- The Washington Times - Wednesday, June 4, 2008

NEW YORK | A paraphrased quote from Shakespeare’s “Hamlet” may cost a prominent Jewish charity its 36-year recognition by the United Nations.

A coalition of developing nations on Tuesday night threatened to strip the World Union for Progressive Judaism (WUPJ) of its U.N. accreditation after the group’s Geneva representative warned that “something is rotten” in the U.N. Human Rights Council (HRC).

At a recent session of the council, convened to discuss Israel’s purported violations of the rights of the Palestinian people, WUPJ human rights representative David G. Littman tried to read aloud the paragraph of the Hamas charter refusing to recognize the state of Israel.

Romanian Ambassador Doru Costea, president of the HRC, repeatedly cut him off, telling Mr. Littman to address the subject: Israel’s violation of Palestinian rights. With his time at the podium running out, an exasperated Mr. Littman ad libbed from Hamlet: “There is a general malaise in the air, a feeling that something is rotten in the state of this council.”

After an outcry from the 118-member Non-Aligned Movement (NAM), the WUPJ circulated a written apology to “those who felt offended” by the remarks.

Tuesday night, NAM leader Cuba, joined by Qatar and Egypt, complained that the apology was unacceptable and therefore WUPJ should be stripped of its credentials.

“We are truly dissatisfied,” the Cuban representative said. “We do not see this organization’s intention to offer a sincere apology. We see a clear violation of [HRC rules and] believe this committee should take a stand.”

The representative of Qatar added: “He said there was a rotten smell in the council. … The apology was not sincere, open or formal. This is unacceptable. This is unjustified and politically motivated.”

The credentials committee on nongovernmental organizations could vote Wednesday morning to revoke WUPJ’s U.N. accreditation for all meetings related to economic and social issues for the offense. WUPJ, which has been recognized by the United Nations for 36 years, is active on issues including those relating to women, children, health, social justice and Israel. The Jerusalem-based organization is an umbrella group representing 1,200 reform, liberal, progressive and reconstructionist congregations in 42 countries.

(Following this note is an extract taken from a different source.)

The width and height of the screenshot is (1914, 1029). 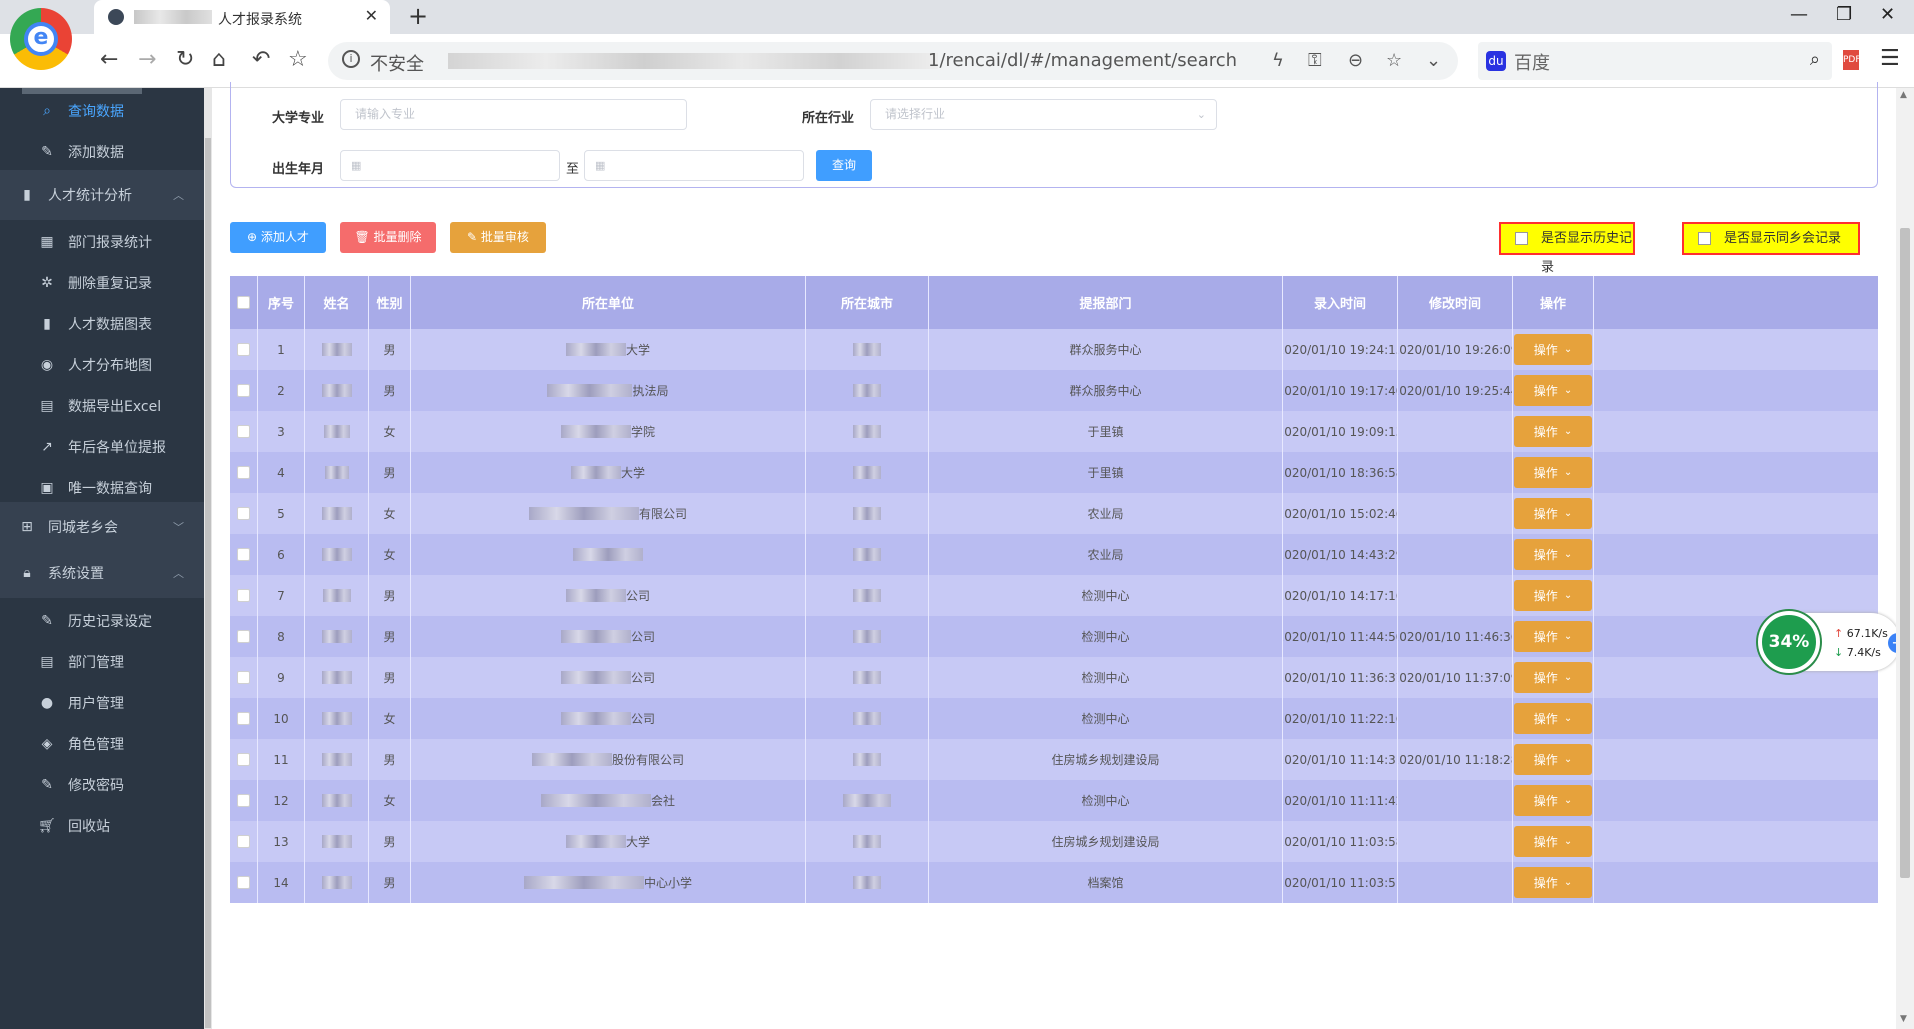 What do you see at coordinates (219, 60) in the screenshot?
I see `home-icon: ⌂` at bounding box center [219, 60].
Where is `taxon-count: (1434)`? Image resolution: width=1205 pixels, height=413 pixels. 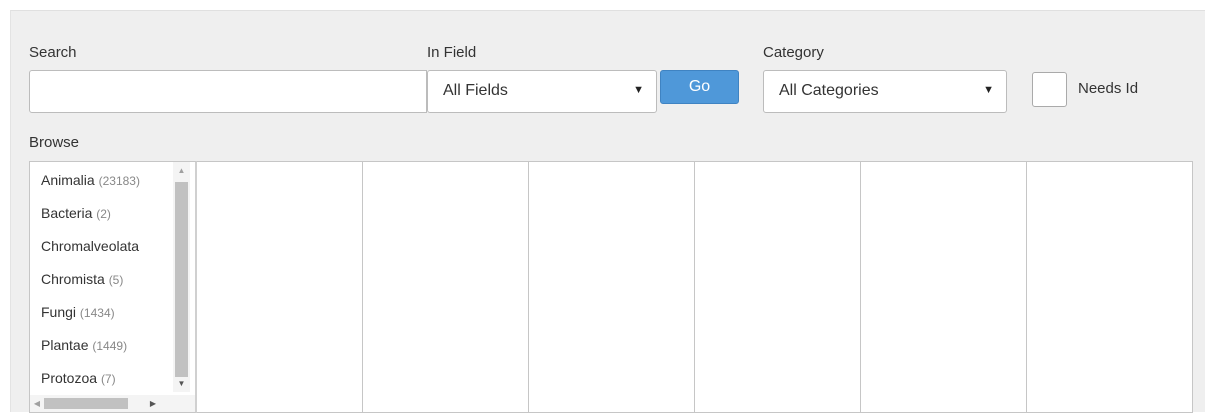
taxon-count: (1434) is located at coordinates (97, 313).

None of the representatives speaking against the WUPJ mentioned it by name, referring only to “the organization.”

“We don’t really know what will happen today,” WUPJ President Rabbi Uri Regev told The Washington Times. “This is almost unprecedented.”

None of the diplomats who spoke for or against the WUPJ on Tuesday defended the merits of Mr. Littman’s attempted remarks — that Hamas, by advocating the destruction of the Jewish state, was effectively advocating genocide.

“I must profess, I don’t have a strong opinion on this,” said Brian Young, an adviser at the U.S. Mission to the United Nations, who asked the committee to delay a vote so all the facts could be gathered. He said that the WUPJ apology appeared to be sincere, and warned against silencing accredited nongovernmental organizations.